Work to be completed: Scan the listing below for lines with the word "label". Report how many there are, as a number alone.

Task data:
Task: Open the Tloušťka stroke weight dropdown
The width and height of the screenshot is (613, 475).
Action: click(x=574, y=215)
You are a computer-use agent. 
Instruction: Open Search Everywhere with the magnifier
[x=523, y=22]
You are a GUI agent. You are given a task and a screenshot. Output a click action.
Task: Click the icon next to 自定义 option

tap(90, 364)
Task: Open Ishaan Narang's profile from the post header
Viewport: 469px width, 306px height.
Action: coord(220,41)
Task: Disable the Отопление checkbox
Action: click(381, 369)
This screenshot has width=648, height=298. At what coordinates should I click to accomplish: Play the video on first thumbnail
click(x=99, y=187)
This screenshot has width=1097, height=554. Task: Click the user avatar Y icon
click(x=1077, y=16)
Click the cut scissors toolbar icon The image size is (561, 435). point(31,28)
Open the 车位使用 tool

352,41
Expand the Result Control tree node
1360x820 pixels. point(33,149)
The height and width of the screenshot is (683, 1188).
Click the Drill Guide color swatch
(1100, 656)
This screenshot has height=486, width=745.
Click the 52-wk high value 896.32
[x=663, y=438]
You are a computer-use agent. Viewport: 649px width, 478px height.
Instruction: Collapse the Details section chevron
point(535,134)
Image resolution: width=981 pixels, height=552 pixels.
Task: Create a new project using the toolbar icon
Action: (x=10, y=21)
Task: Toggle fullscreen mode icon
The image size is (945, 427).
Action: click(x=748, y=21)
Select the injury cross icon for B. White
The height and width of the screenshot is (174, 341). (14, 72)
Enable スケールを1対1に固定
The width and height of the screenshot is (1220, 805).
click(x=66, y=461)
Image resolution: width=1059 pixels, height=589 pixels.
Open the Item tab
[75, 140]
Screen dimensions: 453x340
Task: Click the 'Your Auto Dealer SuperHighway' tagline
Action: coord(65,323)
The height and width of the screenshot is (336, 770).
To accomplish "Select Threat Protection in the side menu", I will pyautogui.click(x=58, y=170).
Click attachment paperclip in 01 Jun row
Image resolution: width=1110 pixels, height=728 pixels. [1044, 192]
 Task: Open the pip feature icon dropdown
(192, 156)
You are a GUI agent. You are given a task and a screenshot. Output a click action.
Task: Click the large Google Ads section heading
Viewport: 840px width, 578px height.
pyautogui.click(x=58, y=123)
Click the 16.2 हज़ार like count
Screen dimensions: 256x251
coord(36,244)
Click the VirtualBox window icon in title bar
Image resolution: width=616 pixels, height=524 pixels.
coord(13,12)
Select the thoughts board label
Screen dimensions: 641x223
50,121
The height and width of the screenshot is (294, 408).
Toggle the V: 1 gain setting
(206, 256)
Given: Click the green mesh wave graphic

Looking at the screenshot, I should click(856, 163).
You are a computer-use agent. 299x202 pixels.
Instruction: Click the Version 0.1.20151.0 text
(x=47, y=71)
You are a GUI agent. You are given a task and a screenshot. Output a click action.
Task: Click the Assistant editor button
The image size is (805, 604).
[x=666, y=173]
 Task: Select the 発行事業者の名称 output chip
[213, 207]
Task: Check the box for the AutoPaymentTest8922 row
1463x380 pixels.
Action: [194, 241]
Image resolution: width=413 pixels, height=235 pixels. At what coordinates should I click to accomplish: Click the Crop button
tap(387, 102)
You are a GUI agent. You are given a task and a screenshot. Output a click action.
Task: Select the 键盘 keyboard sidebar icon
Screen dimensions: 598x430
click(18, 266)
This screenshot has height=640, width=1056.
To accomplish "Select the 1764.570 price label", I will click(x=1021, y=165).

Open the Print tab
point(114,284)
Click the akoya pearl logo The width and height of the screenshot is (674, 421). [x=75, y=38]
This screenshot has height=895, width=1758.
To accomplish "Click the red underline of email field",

Exercise answer: 2